Discussion
LMCAA is a quite rare condition with unclear etiology. In LMCAA, the left coronary system receives blood only by collateral arteries from the RCA. Thus, the heart may eventually be unable to cope with collateral circulations and develop myocardial ischemia. Patients mostly present with nonspecific symptoms depending on their age group and the formation of collateral vessels from the right coronary artery to the left coronary artery. Adult patients usually present with angina pectoris at an advanced age when collateral flow cannot keep pace with myocardial demands. Children and adolescents often present with chest pain, dyspnea, syncope and tachyarrhythmia, and sudden cardiac death [2, 3]. Infants mostly present with growth retardation and myocardial infarction [2]. Catastrophic situations like sudden cardiac arrest, low cardiac output, and cardiomyopathy, as seen in our case, can also be the first symptoms of infants with LMCAA. [5, 6] Since these symptoms are not specific to LMCAA, the clinical diagnosis might be neglected. Thus, other coronary anomalies should be excluded to reach a correct diagnosis. As stated in a retrospective study done by Yildiz et al., LMCA was the most common anomalous vessel [1]. Separate origins of LAD and CX from the left coronary sinus of Valsalva were the most seen anomaly and should be excluded in patients presenting with symptoms of myocardial infarction. ALCAPA is one situation that LMCAA can be confused with and should be differentiated from [2,7].
Although congenital atresia of the left main coronary artery usually occurs as an isolated cardiac lesion, concomitant anomalies including bicuspid aorta, supravalvular aortic stenosis, right coronary ostial stenosis, pulmonary stenosis, ventricular septal defect, and mitral valve prolapsus secondary to myocardial ischemia can be seen [4, 8, 9].

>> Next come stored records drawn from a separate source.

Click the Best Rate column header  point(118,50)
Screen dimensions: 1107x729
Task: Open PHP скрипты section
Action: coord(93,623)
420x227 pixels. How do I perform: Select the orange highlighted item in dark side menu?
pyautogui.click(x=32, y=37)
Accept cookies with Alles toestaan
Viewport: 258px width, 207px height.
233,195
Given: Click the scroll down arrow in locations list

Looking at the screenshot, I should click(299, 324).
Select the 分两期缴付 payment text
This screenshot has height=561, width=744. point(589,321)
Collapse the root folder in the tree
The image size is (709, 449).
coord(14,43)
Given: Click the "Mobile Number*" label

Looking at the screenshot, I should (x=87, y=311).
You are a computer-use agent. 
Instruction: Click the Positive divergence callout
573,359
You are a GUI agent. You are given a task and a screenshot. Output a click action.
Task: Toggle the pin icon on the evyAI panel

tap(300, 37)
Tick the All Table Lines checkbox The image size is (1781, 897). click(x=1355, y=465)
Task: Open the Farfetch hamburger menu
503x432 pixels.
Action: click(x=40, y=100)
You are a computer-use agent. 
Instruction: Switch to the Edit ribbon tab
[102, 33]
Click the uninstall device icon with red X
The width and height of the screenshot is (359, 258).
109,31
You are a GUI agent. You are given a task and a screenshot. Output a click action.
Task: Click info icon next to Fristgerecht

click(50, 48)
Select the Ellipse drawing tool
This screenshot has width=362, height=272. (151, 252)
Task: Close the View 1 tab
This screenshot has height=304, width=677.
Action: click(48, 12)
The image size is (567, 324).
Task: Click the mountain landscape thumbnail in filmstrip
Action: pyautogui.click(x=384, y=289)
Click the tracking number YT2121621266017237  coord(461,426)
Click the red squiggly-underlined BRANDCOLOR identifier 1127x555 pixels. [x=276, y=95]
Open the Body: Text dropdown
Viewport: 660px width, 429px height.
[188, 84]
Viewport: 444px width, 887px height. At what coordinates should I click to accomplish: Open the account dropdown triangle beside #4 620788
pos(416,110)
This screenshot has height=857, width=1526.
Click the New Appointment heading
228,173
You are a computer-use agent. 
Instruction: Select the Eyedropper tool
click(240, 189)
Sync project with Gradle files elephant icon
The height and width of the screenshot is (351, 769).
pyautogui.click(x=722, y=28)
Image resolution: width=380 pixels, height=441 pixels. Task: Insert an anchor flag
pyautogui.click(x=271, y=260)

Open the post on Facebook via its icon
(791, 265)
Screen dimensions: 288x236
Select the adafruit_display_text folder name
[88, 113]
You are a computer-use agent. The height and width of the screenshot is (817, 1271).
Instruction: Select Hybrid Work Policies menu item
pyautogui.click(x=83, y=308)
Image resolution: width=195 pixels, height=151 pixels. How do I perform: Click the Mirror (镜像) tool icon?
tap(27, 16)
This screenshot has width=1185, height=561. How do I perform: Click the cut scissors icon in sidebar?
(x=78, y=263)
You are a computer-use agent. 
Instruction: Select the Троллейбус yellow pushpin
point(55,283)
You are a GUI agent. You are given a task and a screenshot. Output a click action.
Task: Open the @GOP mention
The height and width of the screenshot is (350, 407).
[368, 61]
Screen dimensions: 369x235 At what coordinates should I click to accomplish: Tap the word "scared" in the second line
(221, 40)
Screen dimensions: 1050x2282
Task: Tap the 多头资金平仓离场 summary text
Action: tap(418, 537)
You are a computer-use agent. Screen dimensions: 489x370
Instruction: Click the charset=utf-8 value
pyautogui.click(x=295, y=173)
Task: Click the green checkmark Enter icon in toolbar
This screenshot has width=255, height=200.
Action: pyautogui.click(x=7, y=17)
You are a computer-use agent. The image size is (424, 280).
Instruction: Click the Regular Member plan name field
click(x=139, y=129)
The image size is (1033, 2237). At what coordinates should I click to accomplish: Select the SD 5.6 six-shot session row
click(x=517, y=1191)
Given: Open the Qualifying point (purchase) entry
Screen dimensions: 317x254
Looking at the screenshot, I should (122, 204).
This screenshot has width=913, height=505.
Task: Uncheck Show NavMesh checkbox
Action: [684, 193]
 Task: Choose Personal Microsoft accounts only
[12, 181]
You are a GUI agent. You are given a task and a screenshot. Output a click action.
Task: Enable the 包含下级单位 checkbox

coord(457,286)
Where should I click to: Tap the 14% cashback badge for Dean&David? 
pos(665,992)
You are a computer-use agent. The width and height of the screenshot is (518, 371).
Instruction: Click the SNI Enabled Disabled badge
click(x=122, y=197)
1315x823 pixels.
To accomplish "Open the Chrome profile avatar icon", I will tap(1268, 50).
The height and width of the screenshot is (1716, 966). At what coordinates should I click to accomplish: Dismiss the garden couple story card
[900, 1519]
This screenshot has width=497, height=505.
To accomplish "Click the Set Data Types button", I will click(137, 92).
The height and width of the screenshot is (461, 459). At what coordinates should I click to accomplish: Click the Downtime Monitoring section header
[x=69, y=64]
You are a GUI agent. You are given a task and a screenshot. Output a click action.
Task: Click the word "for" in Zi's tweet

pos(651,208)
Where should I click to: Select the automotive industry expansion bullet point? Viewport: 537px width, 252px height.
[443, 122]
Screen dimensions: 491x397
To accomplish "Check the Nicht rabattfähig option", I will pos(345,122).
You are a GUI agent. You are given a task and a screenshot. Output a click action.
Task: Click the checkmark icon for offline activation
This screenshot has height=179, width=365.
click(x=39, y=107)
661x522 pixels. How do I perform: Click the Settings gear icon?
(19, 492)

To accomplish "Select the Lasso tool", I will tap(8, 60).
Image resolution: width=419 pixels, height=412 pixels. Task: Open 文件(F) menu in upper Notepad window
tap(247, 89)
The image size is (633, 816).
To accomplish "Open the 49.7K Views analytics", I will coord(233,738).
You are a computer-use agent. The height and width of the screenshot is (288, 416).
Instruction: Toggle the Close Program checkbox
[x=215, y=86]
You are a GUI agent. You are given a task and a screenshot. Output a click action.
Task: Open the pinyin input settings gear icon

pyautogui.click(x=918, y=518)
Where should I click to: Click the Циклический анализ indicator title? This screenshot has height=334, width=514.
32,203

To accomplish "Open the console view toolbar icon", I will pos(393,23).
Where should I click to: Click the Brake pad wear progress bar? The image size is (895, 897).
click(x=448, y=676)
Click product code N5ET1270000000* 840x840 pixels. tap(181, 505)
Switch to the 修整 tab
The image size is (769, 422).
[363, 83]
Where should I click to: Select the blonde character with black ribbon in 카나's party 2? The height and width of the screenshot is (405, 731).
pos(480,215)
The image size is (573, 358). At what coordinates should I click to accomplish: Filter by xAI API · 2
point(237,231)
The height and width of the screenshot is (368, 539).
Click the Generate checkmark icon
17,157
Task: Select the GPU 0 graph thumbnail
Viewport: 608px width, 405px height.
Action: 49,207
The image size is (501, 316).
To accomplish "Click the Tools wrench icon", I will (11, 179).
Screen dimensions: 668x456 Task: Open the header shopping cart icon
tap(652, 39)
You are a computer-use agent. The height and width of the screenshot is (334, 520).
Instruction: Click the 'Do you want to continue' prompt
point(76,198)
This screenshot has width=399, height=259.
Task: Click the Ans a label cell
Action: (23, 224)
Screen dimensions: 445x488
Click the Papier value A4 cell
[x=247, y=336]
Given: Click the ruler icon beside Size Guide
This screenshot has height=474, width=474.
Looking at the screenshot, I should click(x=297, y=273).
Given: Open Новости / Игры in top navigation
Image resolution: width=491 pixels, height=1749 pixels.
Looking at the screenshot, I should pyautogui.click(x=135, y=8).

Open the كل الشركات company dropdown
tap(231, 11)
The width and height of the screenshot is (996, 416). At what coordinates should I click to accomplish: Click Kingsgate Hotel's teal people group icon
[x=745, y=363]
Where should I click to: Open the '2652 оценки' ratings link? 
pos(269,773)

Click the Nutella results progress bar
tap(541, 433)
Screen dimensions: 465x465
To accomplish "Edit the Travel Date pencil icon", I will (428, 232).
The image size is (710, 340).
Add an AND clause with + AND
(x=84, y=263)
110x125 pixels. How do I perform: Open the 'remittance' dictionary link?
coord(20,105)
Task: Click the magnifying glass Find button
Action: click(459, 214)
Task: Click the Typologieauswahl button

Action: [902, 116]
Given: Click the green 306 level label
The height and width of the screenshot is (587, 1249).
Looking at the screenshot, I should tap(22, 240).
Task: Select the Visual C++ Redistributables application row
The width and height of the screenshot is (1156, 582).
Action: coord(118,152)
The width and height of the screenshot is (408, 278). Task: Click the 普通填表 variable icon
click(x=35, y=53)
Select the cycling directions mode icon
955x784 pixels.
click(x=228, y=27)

The diagnosis of LMCAA can be done by coronary angiographic findings, which usually show no left coronary ostium and left coronary artery filled in a retrograde manner via the RCA instead of antegrade blood flow. In recent years, MDCT has also played an essential role in diagnosing LMCAA in older children and adults and can be used in patients suspected of congenital coronary artery abnormalities [3, 10]. According to some researchers, MDCT provides more precise details in a less invasive way than coronary angiography and is thus recommended for evaluation of congenital coronary abnormalities. [11] MDCT not only defines the anatomic course and the ostium shape, but also has less complications as coronary spasm than conventional coronary angiography. However, there is no reliable research reporting the use of MDCT in infants with coronary anomalies. [9]
The prognosis of LMCAA is poor [2]. Due to the symptomatic nature of LMCAA and the risk of sudden cardiac death, patients in the pediatric population with LMCAA should undergo surgical intervention to restore the antegrade flow to the left coronary system. Various surgical interventions have been described and coronary artery bypass grafting using the internal mammary artery or saphenous vein has been identified as the treatment of choice, regardless of the caliber of left sided vessels [4, 8, 12]. A LIMA graft for LMCAA appears to be a reasonable early interventional approach with successful results 1 year postoperatively. Nevertheless, due to the rarity of this disease, long-term postoperative outcomes have not been reported yet [2, 4, 5, 8, 9, 11]. Alternative to bypass grafting, direct surgical reimplantation or reconstruction of the left main coronary artery using azygos vein have been described to provide the shortest and most efficient way for blood to the myocardium. [6, 12, 13]. The advantages they offer relative to bypass grafting are prevention of the occlusion of main trunk, provision of the antegrade flow and avoidance of competitive flow. After the application of these techniques, reoperative surgery can be easily performed. However, application of this technique for LMCAA is not common and the long-term outcomes of the surviving patients were unknown [6, 12].